Gen1 filesystem and mount strategy
Purpose#
Define the storage, mount, and tuning strategy for the “nine files = nine dimensions” virtual DPU model. Optimize for low jitter, predictable write latency, and simple, reproducible boot‑time setup.
Filesystem selection#
-
Default: ext4 without journal on loopback
- Why: Ubiquitous, predictable, low metadata overhead when journal is disabled.
- Tradeoff: No crash safety needed (ephemeral volumes), so we trade durability for performance.
-
Ultra‑low jitter: tmpfs
- Use when: A dimension demands RAM‑speed and minimal IO variance.
- Caveat: Enforce size ceilings to prevent OOM.
-
Avoid for Gen1: btrfs, XFS, ZFS (excellent features, but we explicitly avoid snapshots and extra metadata complexity).
Creation and mounts#
-
Image creation:
- Preallocate: fallocate -l 4G /var/lib/vcg/d1.img
- Loop device: losetup -fP --direct-io=on /var/lib/vcg/d1.img
- Format (ext4 no journal):
- **mkfs.ext4 -F -E lazy_itable_init=0,lazy_journal_init=0 -O ^has_journal /dev/loopX
-
Mount options (ext4):
- Options: noatime,nodiratime,data=writeback,barrier=0,discard
- Rationale: Minimize metadata writes, allow writeback, disable barriers (safe for ephemeral), reclaim TRIM on SSD/NVMe.
-
Mount tmpfs (when selected):
- mount -t tmpfs -o size=2G,mpol=prefer:NUMA_NODE tmpfs /vcg/dX
Performance tuning#
-
I/O scheduler:
- NVMe: echo none > /sys/block/nvme0n1/queue/scheduler
- SATA SSD: echo mq-deadline > /sys/block/sdX/queue/scheduler
-
Readahead:
- Dimension mounts: Set small readahead to reduce cache pollution for random IO: blockdev --setra 64 /dev/loopX
-
NUMA and CPU affinity:
- Co‑locate IO and compute: numactl --cpunodebind=N --membind=N for D1–D3, D4–D6, D7–D9 groups.

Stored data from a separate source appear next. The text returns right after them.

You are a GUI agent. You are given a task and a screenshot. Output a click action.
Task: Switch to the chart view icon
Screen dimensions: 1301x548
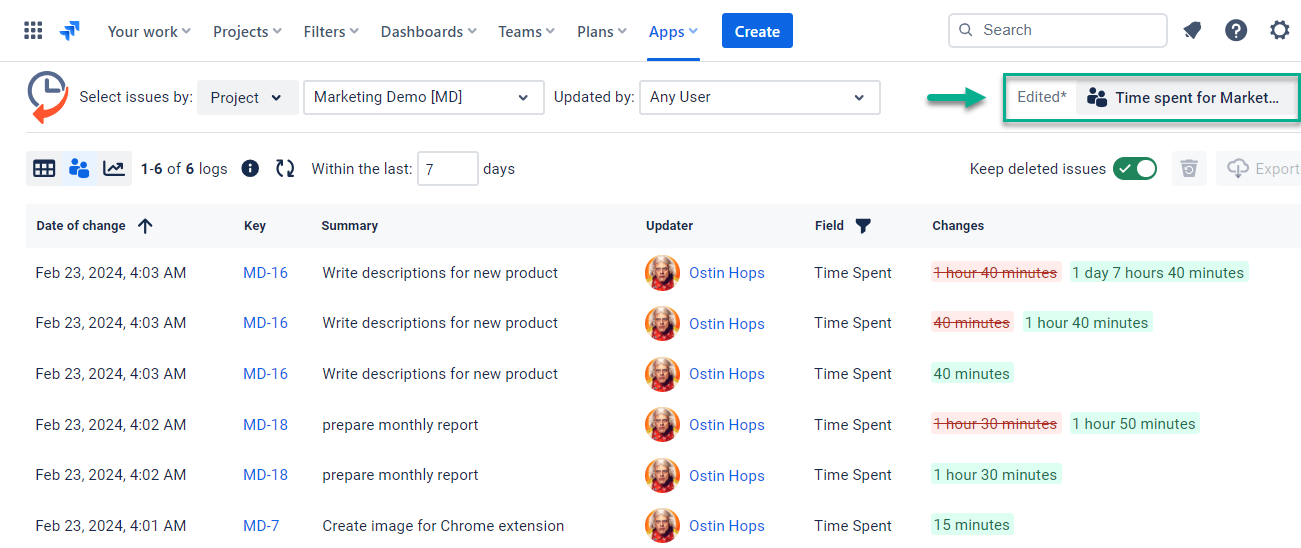point(114,169)
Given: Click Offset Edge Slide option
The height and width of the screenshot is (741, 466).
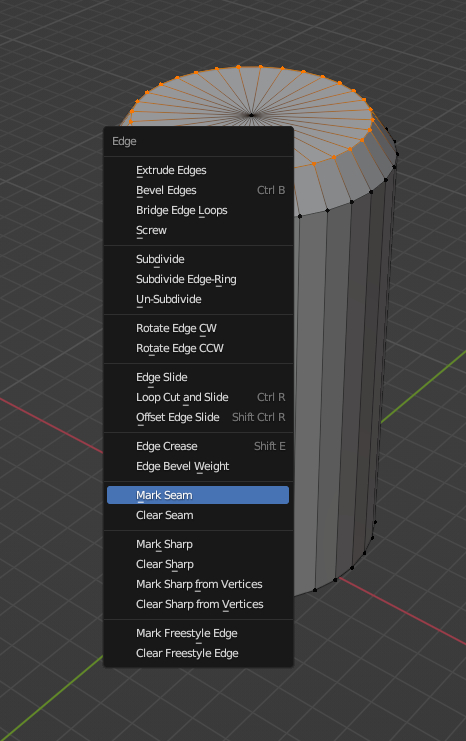Looking at the screenshot, I should coord(198,417).
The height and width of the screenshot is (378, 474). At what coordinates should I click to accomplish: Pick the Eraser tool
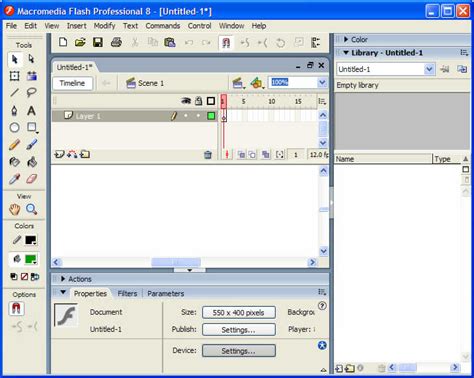click(31, 179)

- Pin cores: Assign non‑overlapping CPU sets per dimension to stabilize cadence.
-
Barrier notes:
- barrier=0: Acceptable because volumes are ephemeral and reset every boot. Do not use for persistent data.
Ephemeral discipline and snapshots#
-
Boot‑fresh invariant:
- Recreate images: At boot, reformat or verify images; do not restore previous state.
- Logs: Default to /run (tmpfs) with optional mirroring to persistent storage.
-
Snapshot‑on‑failure (opt‑in):
- Flow: On failure, remount read‑only, copy /vcg/dX to /var/log/vcg/snapshots/timestamp-dX.img.
- Toggle: Environment variable or config flag per dimension.
Validation checklist#
-
Filesystem health:
- Check: fsck.ext4 -n on each loop device after mount (read‑only check).
- Telemetry: Export mount latency, IO errors, and readahead settings.
-
Jitter probe:
- Test: Microbench random write latency (fio) with and without RTD token gates.
- Pass: p95/p99 within target bounds relative to baseline.